Provided data:
....................
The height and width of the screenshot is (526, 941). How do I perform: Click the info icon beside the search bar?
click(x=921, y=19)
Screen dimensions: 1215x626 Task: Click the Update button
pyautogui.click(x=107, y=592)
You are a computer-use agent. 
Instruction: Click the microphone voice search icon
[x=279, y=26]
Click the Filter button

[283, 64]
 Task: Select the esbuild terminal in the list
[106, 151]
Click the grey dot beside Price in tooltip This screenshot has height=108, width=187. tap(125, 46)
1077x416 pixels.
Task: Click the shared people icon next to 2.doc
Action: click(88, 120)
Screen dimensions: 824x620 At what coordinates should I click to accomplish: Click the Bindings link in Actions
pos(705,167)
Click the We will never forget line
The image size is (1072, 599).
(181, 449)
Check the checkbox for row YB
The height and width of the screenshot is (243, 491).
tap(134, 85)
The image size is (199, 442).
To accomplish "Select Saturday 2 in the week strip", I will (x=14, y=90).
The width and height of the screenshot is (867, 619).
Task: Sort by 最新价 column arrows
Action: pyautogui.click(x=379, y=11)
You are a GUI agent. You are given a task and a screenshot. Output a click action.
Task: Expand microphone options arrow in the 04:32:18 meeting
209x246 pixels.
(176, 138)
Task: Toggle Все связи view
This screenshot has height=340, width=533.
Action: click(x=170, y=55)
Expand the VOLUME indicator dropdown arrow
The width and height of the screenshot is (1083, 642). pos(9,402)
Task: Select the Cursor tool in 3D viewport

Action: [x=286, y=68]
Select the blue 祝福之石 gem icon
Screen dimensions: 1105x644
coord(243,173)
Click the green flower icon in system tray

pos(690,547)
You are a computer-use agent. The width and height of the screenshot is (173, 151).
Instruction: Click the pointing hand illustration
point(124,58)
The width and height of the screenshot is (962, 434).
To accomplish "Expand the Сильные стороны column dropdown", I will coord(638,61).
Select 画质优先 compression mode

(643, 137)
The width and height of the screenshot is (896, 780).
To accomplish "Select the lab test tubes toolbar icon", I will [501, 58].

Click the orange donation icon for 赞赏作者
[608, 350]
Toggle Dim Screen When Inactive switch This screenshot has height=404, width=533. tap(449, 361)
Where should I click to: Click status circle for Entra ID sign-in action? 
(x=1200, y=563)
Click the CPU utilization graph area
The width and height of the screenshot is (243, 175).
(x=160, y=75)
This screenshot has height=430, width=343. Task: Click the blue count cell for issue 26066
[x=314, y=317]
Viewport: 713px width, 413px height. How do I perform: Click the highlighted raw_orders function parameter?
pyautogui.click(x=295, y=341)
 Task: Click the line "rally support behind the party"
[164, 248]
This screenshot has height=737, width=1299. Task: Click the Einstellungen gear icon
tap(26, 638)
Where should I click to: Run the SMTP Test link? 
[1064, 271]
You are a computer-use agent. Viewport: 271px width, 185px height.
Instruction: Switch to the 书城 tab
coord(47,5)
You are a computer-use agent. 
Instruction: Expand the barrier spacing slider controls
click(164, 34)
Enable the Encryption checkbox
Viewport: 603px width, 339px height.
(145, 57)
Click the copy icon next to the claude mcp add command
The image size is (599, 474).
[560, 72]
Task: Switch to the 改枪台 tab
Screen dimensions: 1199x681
....................
Work to complete: Give back exactly the lines above, from the line containing "Toggle Dim Screen" through the line containing "Click the copy", with both end lines and nothing more.

Worked solution:
Toggle Dim Screen When Inactive switch This screenshot has height=404, width=533. tap(449, 361)
Where should I click to: Click status circle for Entra ID sign-in action? 
(x=1200, y=563)
Click the CPU utilization graph area
The width and height of the screenshot is (243, 175).
(x=160, y=75)
This screenshot has height=430, width=343. Task: Click the blue count cell for issue 26066
[x=314, y=317]
Viewport: 713px width, 413px height. How do I perform: Click the highlighted raw_orders function parameter?
pyautogui.click(x=295, y=341)
 Task: Click the line "rally support behind the party"
[164, 248]
This screenshot has height=737, width=1299. Task: Click the Einstellungen gear icon
tap(26, 638)
Where should I click to: Run the SMTP Test link? 
[1064, 271]
You are a computer-use agent. Viewport: 271px width, 185px height.
Instruction: Switch to the 书城 tab
coord(47,5)
You are a computer-use agent. 
Instruction: Expand the barrier spacing slider controls
click(164, 34)
Enable the Encryption checkbox
Viewport: 603px width, 339px height.
(145, 57)
Click the copy icon next to the claude mcp add command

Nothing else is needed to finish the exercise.